AA: I picked the photo simply as a way to illustrate my thought that if schools were going to have to play the national anthem, then children should learn to sing it, because communal singing is a great thing in any context. Looks lime Ottawa’s Catholic schools, though, have an excellent choir program. https://choirs.ocsb.ca/ DJC
To remove politics and ideology………..O.K. how is that going to work? Every one believes something even if it is removing politics and ideology. It is an ideology.
It sounds like Smith wants to remove thought from schools. Once things are no longer permitted in schools kids will still think about that. How are they going to prevent children from thinking. Same goes for the teachers. While In Jr. High in B.C. in the 1960s teachers encouraged debate. Recall the science teacher telling the class part of the lesson would be evolution and he understood some did not believe that theory. He taught the segment and then opened things up for discussion. My first words were, there is no god. The response from a class mate was, I feel sorry for you. As the debate raged on, it was actually funny. The Baptist kids had their opinion, some were open to different things, and me absolutely no god and the Christmas and Easter story were b.s.
Its important for kids to be able to discuss and debate issues in class. Its how we learn. Perhaps Smith wants to ensure kids don’t learn how to debate, think, have opinions, but of course if we look across the southern border we can see what those types of attitudes became. How can you teach science and not have politics or ideology. World history, that is all about politcs and ideology. Smith is going down the same path maga has and it hasn’t helped the U.S.A. at all.
If there is to be no religion or ideology how do you talk to little kids about being nice, kind, etc because that is an ideology. Others believe get the first punch in, pay as little as possible to workers, don’t provide decent housing, food, health care–let people die if they can’t afford it.
Back in the 1970s a friend used to say it is important to teach little children that kindness and generosity was important.
Smith only wants her ideology to be taught and thought. Lets hope she goes away soon. Perhaps the provincial NDP can step up their game.
Sadly I think an 86 year German I met in 2003 was right. He was a retired University Professor and stated every population throughout the world was made up of really stupid people who believe every lie they are fed and that’s how dictators become so powerful and their careers usually end in bloody violence, and just voting them out is not that easy.
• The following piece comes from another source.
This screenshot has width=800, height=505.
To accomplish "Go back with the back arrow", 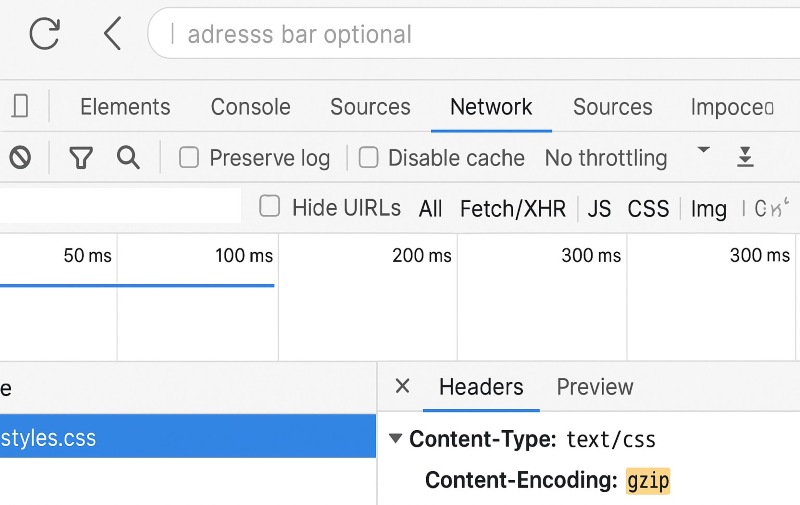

That’s how Jimmy Jones got 918 people to commit suicide and how Hitler was able to create the mess he did.
There is no question in Alberta that Stupid Seniors are our major problem believing every lie they feed them, and showing no respect to our children or grandchildren for the final mess they are creating for them to deal with.
One of them recently told us that we were lucky to have Danielle Smith as our premier she was doing such a wonderful job, thats how stupid he is, isn’t he? The province is full of these idiots, isn’t it?